Three years after its founding, Fossil Free Penn has solidified itself as a campus organization pushing for University divestment from fossil fuels. But despite a diversified array of efforts to sway the administration, Penn has not budged since FFP's launch in 2014.
Multiple protests, rallies, and outreach efforts with administrators have not produced tangible University policy changes. But group members seem to remain optimistic about FFP's future, and many said this is because of the club's change in strategy this semester. Earlier this semester, FFP established that they are focusing more on reaching students and individual members of the Board of Trustees.
“The protests weren’t as large and impactful as we wanted them to be, so what we’re trying to do is rebrand,” said College sophomore Jacob Hershman, FFP outreach coordinator. “We believe [waiting to plan another protest] is the most appropriate and successful way of achieving what we want with the divestment movement.”
FFP has reached some recent qualitative success. This semester, attendance at their weekly meetings has increased by 50 percent, and it has garnered the support of on-campus groups such as Table Talk and the United Minorities Council.
In upcoming semesters, FFP plans on channeling alumni to the divestment cause.
FFP Faculty and Alumni Coordinator and College junior Amy Goldfischer said she is working on a project in collaboration with alumni to create a fund for FFP. That fund would be donated to Penn if Penn decides to divest from fossil fuels. Failure to divest by a certain date would send the funds to the FFP campaign.
“It’s not an overnight process, so we focus on building bases of support,” Goldfischer said. “I think this semester has definitely had a lot of progress.”
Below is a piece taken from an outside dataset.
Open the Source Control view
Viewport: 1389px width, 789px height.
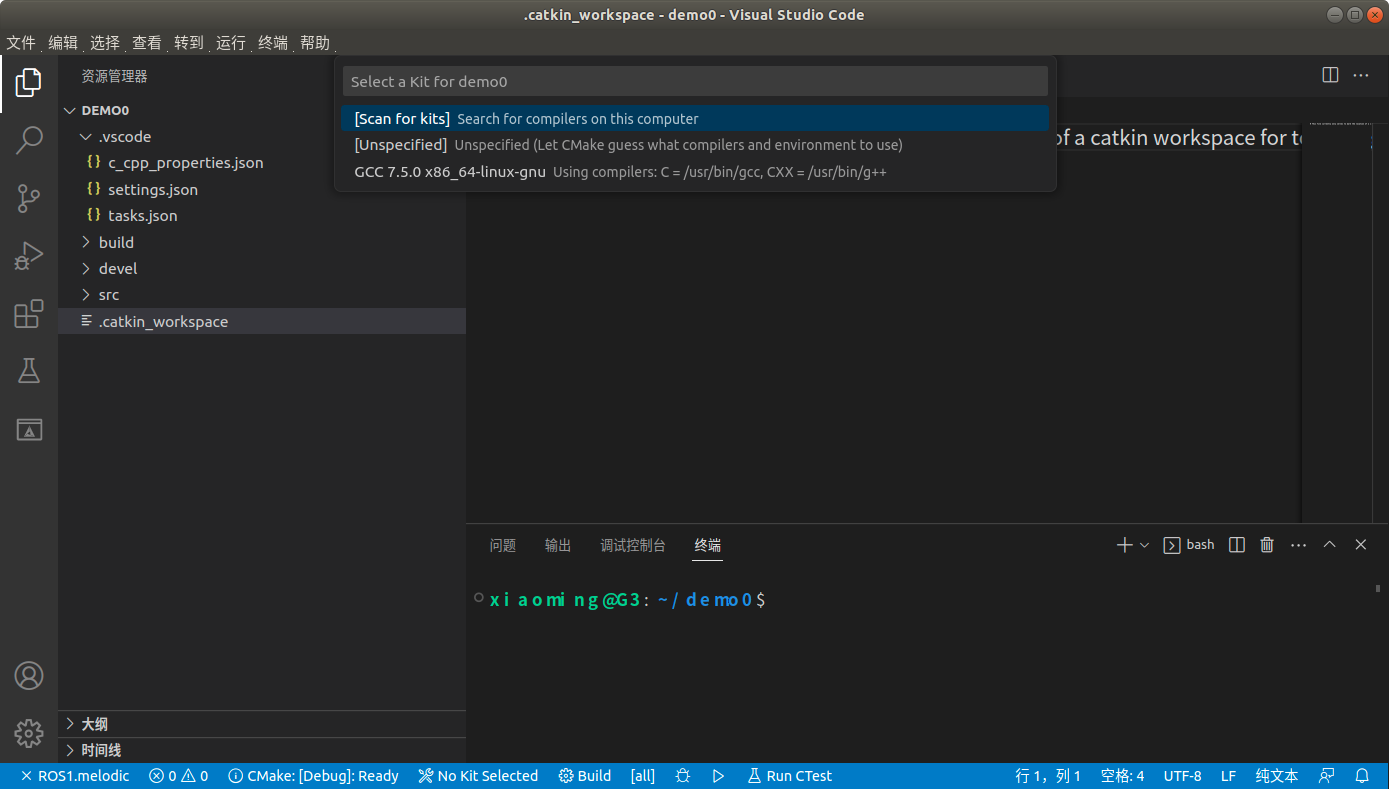29,198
FFP was founded in 2014 after the People’s Climate March in New York City with the goal of Penn divesting all money from fossil fuels — an action that can only be taken by Penn’s Board of Trustees, chaired by Senior Executive Vice President of Comcast David Cohen.
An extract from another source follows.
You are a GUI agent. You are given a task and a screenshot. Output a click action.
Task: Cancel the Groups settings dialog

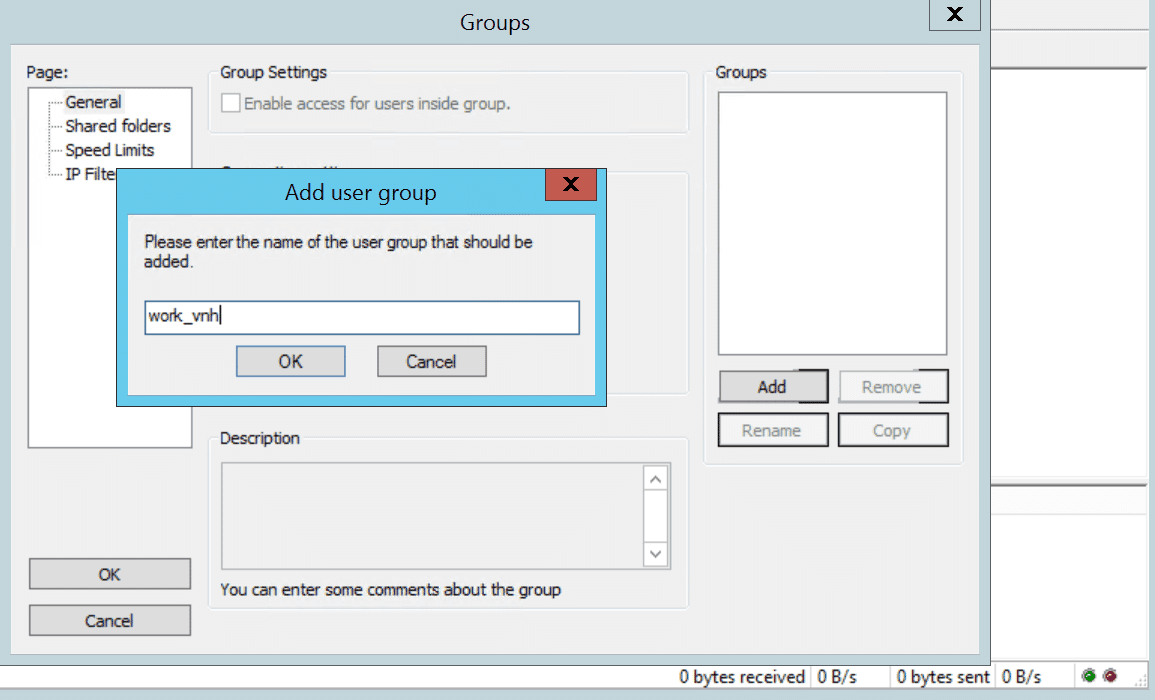pos(109,620)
In February last year, the group created a University-wide referendum to see campus’ opinion on divestment. Thirty-three percent of the undergraduate students voted, of which 87.8 percent favored divestment. In November of 2015, the Ad Hoc Advisory Committee on Divestment was established and it ultimately ended in a September 2016 decision not to divest from fossil fuels.
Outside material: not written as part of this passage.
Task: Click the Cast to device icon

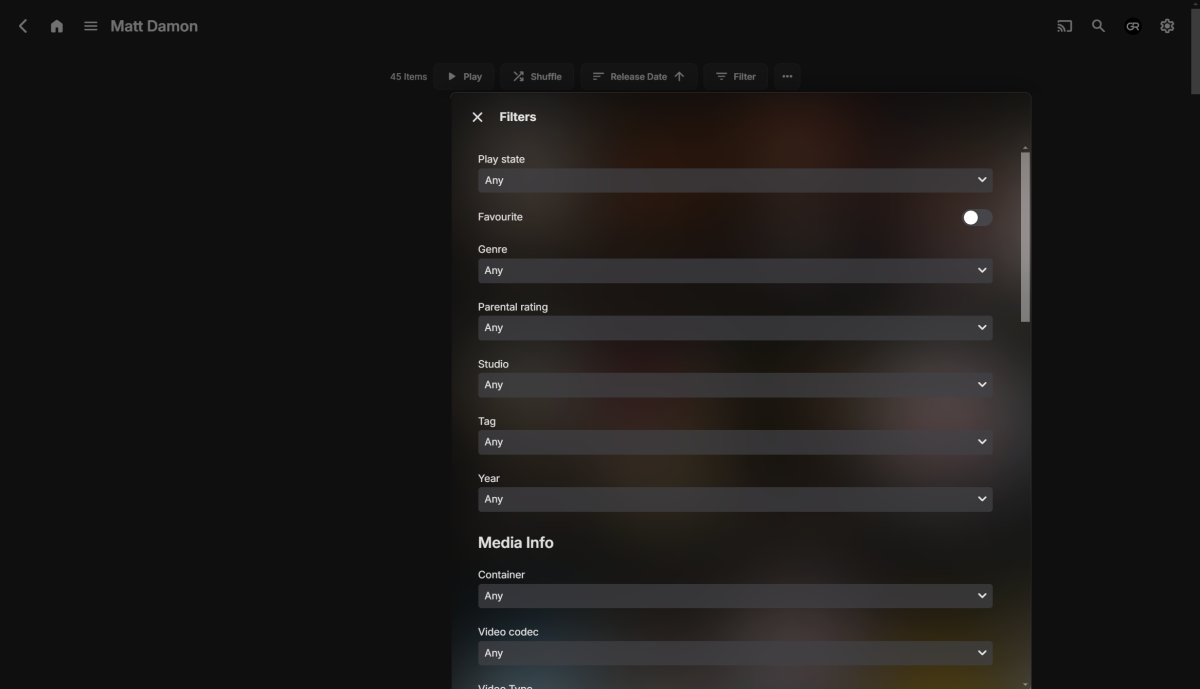Action: click(1063, 26)
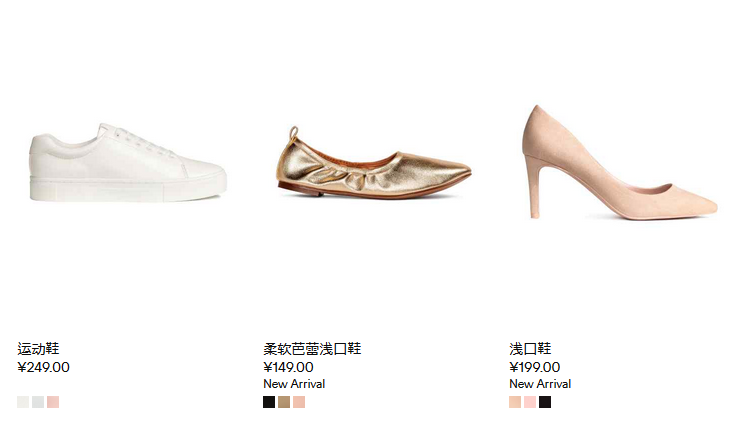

The decision prompted a series of actions from the group, including a February 2017 demonstration at a University Council forum and the November 2016 and March 2017 sit-ins in College Hall that resulted in the Office of Student Conduct citing 13 students.
After another rejection of its open letter to the University in June, FFP officially decided to rebrand. The group began the semester with a rally and reached out to the Board of Trustees again. Despite Cohen's reiteration of the University's decision, FFP members have continued to protest at Board of Trustees meetings and focus on expanding the group's membership.
"I would definitely call this semester successful, at the very least we expanded our circles,” FFP Campaign Co-Coordinator and College junior Zach Rissman said, adding that attending the Trustees meetings allowed students to become more “motivated” after witnessing the “scripted” nature of how Penn operates.
FFP Co-Coordinator and College sophomore Claudia Silver said she became involved after attending the 200-person sit-in at College Hall in March this year. However, she said she does not expect large sit-ins in the future — at least until FFP is confident that they will be more effective.
“We’re not trying to repeat the same tactics we’ve done before,” Silver said. “We have the same goal of divestment but we’ve tried to come up with new ways to come about it.”